• [MATERIAL SHOWN]:
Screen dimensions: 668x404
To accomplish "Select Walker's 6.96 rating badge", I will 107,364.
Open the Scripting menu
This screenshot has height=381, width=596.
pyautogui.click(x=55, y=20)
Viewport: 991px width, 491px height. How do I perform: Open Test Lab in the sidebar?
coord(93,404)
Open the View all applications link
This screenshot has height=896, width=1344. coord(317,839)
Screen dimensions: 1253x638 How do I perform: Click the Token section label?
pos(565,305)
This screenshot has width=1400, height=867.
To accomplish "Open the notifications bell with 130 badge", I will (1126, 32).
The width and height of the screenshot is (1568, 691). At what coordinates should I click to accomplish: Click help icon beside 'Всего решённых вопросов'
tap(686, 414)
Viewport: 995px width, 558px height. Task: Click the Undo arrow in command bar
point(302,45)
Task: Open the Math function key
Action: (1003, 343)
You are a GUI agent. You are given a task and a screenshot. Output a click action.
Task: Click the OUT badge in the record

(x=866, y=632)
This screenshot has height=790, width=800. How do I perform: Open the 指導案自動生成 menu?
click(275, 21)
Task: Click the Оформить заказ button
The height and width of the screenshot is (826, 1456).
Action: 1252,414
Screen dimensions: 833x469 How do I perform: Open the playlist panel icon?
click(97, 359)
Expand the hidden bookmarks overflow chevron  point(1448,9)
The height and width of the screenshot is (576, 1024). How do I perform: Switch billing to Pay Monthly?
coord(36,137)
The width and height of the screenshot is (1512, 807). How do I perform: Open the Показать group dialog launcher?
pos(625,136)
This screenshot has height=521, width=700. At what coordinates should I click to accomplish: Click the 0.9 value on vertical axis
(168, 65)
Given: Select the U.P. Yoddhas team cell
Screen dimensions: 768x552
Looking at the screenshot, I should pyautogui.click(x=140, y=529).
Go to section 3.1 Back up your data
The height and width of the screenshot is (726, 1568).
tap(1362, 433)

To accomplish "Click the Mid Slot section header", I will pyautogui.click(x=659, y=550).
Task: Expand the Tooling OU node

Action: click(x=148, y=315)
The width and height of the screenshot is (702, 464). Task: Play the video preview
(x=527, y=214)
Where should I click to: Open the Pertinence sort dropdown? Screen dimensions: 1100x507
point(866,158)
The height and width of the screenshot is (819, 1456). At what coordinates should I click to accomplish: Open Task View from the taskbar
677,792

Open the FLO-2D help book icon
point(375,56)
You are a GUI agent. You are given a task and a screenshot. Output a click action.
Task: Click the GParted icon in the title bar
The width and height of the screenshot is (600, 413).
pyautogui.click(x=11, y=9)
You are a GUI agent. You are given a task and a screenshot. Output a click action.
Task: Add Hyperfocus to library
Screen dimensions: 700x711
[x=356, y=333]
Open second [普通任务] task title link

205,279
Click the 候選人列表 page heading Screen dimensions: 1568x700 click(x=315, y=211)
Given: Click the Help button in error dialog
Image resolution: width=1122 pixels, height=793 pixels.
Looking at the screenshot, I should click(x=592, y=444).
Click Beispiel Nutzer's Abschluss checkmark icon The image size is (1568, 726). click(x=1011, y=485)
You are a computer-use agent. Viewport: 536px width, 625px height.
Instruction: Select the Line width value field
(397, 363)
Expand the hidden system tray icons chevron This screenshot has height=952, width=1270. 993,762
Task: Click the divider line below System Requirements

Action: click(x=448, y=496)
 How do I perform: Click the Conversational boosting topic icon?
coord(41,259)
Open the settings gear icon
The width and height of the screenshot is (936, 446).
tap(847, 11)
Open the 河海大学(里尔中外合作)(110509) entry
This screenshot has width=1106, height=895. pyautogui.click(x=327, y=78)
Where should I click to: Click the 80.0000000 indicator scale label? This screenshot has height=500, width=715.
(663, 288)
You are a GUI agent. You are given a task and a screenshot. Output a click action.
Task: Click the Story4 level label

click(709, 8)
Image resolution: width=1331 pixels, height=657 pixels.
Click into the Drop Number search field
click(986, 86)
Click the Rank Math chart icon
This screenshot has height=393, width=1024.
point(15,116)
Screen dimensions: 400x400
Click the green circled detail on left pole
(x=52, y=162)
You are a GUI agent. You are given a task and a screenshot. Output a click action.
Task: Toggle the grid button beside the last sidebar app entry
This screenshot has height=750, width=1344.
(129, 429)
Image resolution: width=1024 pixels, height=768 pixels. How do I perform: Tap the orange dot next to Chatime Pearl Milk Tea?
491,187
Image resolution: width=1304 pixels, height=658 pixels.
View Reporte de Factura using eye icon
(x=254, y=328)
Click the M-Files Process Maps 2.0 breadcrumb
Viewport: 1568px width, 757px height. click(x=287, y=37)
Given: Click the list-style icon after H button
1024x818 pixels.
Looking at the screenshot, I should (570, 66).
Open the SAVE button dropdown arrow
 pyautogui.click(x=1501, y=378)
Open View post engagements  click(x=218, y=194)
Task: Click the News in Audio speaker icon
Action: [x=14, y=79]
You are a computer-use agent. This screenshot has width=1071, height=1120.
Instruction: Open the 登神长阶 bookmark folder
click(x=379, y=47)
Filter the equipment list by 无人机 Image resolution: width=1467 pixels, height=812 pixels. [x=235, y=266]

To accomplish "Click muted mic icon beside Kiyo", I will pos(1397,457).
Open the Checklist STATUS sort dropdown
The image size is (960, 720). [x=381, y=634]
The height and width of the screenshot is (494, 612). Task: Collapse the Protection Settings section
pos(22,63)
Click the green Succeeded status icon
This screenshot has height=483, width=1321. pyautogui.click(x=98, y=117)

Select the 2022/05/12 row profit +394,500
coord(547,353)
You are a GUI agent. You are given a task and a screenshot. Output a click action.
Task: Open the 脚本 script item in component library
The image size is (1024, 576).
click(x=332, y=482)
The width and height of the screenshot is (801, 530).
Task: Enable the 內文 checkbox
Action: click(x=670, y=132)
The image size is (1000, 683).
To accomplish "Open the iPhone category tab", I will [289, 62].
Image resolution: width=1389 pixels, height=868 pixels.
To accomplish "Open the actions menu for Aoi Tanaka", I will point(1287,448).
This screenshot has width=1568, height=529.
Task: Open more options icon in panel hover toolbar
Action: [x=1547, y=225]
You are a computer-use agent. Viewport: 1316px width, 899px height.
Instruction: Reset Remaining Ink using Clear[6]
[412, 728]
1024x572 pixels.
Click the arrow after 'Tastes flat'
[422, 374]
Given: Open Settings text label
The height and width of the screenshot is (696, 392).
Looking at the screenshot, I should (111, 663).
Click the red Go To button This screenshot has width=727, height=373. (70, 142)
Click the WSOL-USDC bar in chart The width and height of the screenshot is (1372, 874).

• [WHAT THE EXERCISE ASKS]: Output the entire listing precisely as it stands.

• [PROBLEM SOLUTION]:
Screen dimensions: 668x404
To accomplish "Select Walker's 6.96 rating badge", I will 107,364.
Open the Scripting menu
This screenshot has height=381, width=596.
pyautogui.click(x=55, y=20)
Viewport: 991px width, 491px height. How do I perform: Open Test Lab in the sidebar?
coord(93,404)
Open the View all applications link
This screenshot has height=896, width=1344. coord(317,839)
Screen dimensions: 1253x638 How do I perform: Click the Token section label?
pos(565,305)
This screenshot has width=1400, height=867.
To accomplish "Open the notifications bell with 130 badge", I will (1126, 32).
The width and height of the screenshot is (1568, 691). At what coordinates should I click to accomplish: Click help icon beside 'Всего решённых вопросов'
tap(686, 414)
Viewport: 995px width, 558px height. Task: Click the Undo arrow in command bar
point(302,45)
Task: Open the Math function key
Action: (1003, 343)
You are a GUI agent. You are given a task and a screenshot. Output a click action.
Task: Click the OUT badge in the record

(x=866, y=632)
This screenshot has height=790, width=800. How do I perform: Open the 指導案自動生成 menu?
click(275, 21)
Task: Click the Оформить заказ button
The height and width of the screenshot is (826, 1456).
Action: 1252,414
Screen dimensions: 833x469 How do I perform: Open the playlist panel icon?
click(97, 359)
Expand the hidden bookmarks overflow chevron  point(1448,9)
The height and width of the screenshot is (576, 1024). How do I perform: Switch billing to Pay Monthly?
coord(36,137)
The width and height of the screenshot is (1512, 807). How do I perform: Open the Показать group dialog launcher?
pos(625,136)
This screenshot has height=521, width=700. At what coordinates should I click to accomplish: Click the 0.9 value on vertical axis
(168, 65)
Given: Select the U.P. Yoddhas team cell
Screen dimensions: 768x552
Looking at the screenshot, I should pyautogui.click(x=140, y=529).
Go to section 3.1 Back up your data
The height and width of the screenshot is (726, 1568).
tap(1362, 433)

To accomplish "Click the Mid Slot section header", I will pyautogui.click(x=659, y=550).
Task: Expand the Tooling OU node

Action: click(x=148, y=315)
The width and height of the screenshot is (702, 464). Task: Play the video preview
(x=527, y=214)
Where should I click to: Open the Pertinence sort dropdown? Screen dimensions: 1100x507
point(866,158)
The height and width of the screenshot is (819, 1456). At what coordinates should I click to accomplish: Open Task View from the taskbar
677,792

Open the FLO-2D help book icon
point(375,56)
You are a GUI agent. You are given a task and a screenshot. Output a click action.
Task: Click the GParted icon in the title bar
The width and height of the screenshot is (600, 413).
pyautogui.click(x=11, y=9)
You are a GUI agent. You are given a task and a screenshot. Output a click action.
Task: Add Hyperfocus to library
Screen dimensions: 700x711
[x=356, y=333]
Open second [普通任务] task title link

205,279
Click the 候選人列表 page heading Screen dimensions: 1568x700 click(x=315, y=211)
Given: Click the Help button in error dialog
Image resolution: width=1122 pixels, height=793 pixels.
Looking at the screenshot, I should click(x=592, y=444).
Click Beispiel Nutzer's Abschluss checkmark icon The image size is (1568, 726). click(x=1011, y=485)
You are a computer-use agent. Viewport: 536px width, 625px height.
Instruction: Select the Line width value field
(397, 363)
Expand the hidden system tray icons chevron This screenshot has height=952, width=1270. 993,762
Task: Click the divider line below System Requirements

Action: click(x=448, y=496)
 How do I perform: Click the Conversational boosting topic icon?
coord(41,259)
Open the settings gear icon
The width and height of the screenshot is (936, 446).
tap(847, 11)
Open the 河海大学(里尔中外合作)(110509) entry
This screenshot has width=1106, height=895. pyautogui.click(x=327, y=78)
Where should I click to: Click the 80.0000000 indicator scale label? This screenshot has height=500, width=715.
(663, 288)
You are a GUI agent. You are given a task and a screenshot. Output a click action.
Task: Click the Story4 level label

click(709, 8)
Image resolution: width=1331 pixels, height=657 pixels.
Click into the Drop Number search field
click(986, 86)
Click the Rank Math chart icon
This screenshot has height=393, width=1024.
point(15,116)
Screen dimensions: 400x400
Click the green circled detail on left pole
(x=52, y=162)
You are a GUI agent. You are given a task and a screenshot. Output a click action.
Task: Toggle the grid button beside the last sidebar app entry
This screenshot has height=750, width=1344.
(129, 429)
Image resolution: width=1024 pixels, height=768 pixels. How do I perform: Tap the orange dot next to Chatime Pearl Milk Tea?
491,187
Image resolution: width=1304 pixels, height=658 pixels.
View Reporte de Factura using eye icon
(x=254, y=328)
Click the M-Files Process Maps 2.0 breadcrumb
Viewport: 1568px width, 757px height. click(x=287, y=37)
Given: Click the list-style icon after H button
1024x818 pixels.
Looking at the screenshot, I should (570, 66).
Open the SAVE button dropdown arrow
 pyautogui.click(x=1501, y=378)
Open View post engagements  click(x=218, y=194)
Task: Click the News in Audio speaker icon
Action: [x=14, y=79]
You are a computer-use agent. This screenshot has width=1071, height=1120.
Instruction: Open the 登神长阶 bookmark folder
click(x=379, y=47)
Filter the equipment list by 无人机 Image resolution: width=1467 pixels, height=812 pixels. [x=235, y=266]

To accomplish "Click muted mic icon beside Kiyo", I will pos(1397,457).
Open the Checklist STATUS sort dropdown
The image size is (960, 720). [x=381, y=634]
The height and width of the screenshot is (494, 612). Task: Collapse the Protection Settings section
pos(22,63)
Click the green Succeeded status icon
This screenshot has height=483, width=1321. pyautogui.click(x=98, y=117)

Select the 2022/05/12 row profit +394,500
coord(547,353)
You are a GUI agent. You are given a task and a screenshot. Output a click action.
Task: Open the 脚本 script item in component library
The image size is (1024, 576).
click(x=332, y=482)
The width and height of the screenshot is (801, 530).
Task: Enable the 內文 checkbox
Action: click(x=670, y=132)
The image size is (1000, 683).
To accomplish "Open the iPhone category tab", I will [289, 62].
Image resolution: width=1389 pixels, height=868 pixels.
To accomplish "Open the actions menu for Aoi Tanaka", I will point(1287,448).
This screenshot has width=1568, height=529.
Task: Open more options icon in panel hover toolbar
Action: [x=1547, y=225]
You are a computer-use agent. Viewport: 1316px width, 899px height.
Instruction: Reset Remaining Ink using Clear[6]
[412, 728]
1024x572 pixels.
Click the arrow after 'Tastes flat'
[422, 374]
Given: Open Settings text label
The height and width of the screenshot is (696, 392).
Looking at the screenshot, I should (111, 663).
Click the red Go To button This screenshot has width=727, height=373. (70, 142)
Click the WSOL-USDC bar in chart The width and height of the screenshot is (1372, 874).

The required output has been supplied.